Copy each line below containing "Weekly".

• GIVEN DATA:
☆ ☆ ☆ ☆ ☆ ☆ ☆

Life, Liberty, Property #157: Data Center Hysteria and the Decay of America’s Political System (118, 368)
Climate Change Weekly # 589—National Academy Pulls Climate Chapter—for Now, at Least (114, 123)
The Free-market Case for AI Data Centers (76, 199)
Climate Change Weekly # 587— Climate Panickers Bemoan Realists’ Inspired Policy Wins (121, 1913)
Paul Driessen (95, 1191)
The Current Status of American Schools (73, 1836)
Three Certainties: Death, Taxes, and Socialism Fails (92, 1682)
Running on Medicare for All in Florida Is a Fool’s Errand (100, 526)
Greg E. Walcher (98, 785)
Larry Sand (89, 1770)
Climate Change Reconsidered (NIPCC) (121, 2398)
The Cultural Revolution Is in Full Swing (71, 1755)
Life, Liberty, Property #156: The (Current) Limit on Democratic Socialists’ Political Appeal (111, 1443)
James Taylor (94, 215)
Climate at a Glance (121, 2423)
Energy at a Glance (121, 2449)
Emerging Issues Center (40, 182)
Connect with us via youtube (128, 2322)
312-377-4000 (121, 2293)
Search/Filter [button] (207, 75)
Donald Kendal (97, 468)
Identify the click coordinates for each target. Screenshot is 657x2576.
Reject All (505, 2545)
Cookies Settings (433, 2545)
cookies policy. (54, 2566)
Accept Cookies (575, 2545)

☆ ☆ ☆ ☆ ☆ ☆ ☆

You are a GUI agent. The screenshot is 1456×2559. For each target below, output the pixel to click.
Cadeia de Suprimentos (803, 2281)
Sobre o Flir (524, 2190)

☆ ☆ ☆ ☆ ☆ ☆ ☆

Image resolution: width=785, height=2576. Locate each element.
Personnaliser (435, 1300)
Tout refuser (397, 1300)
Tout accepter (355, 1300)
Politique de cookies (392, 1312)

☆ ☆ ☆ ☆ ☆ ☆ ☆

• OUTPUT:
Climate Change Weekly # 589—National Academy Pulls Climate Chapter—for Now, at Least (114, 123)
Climate Change Weekly # 587— Climate Panickers Bemoan Realists’ Inspired Policy Wins (121, 1913)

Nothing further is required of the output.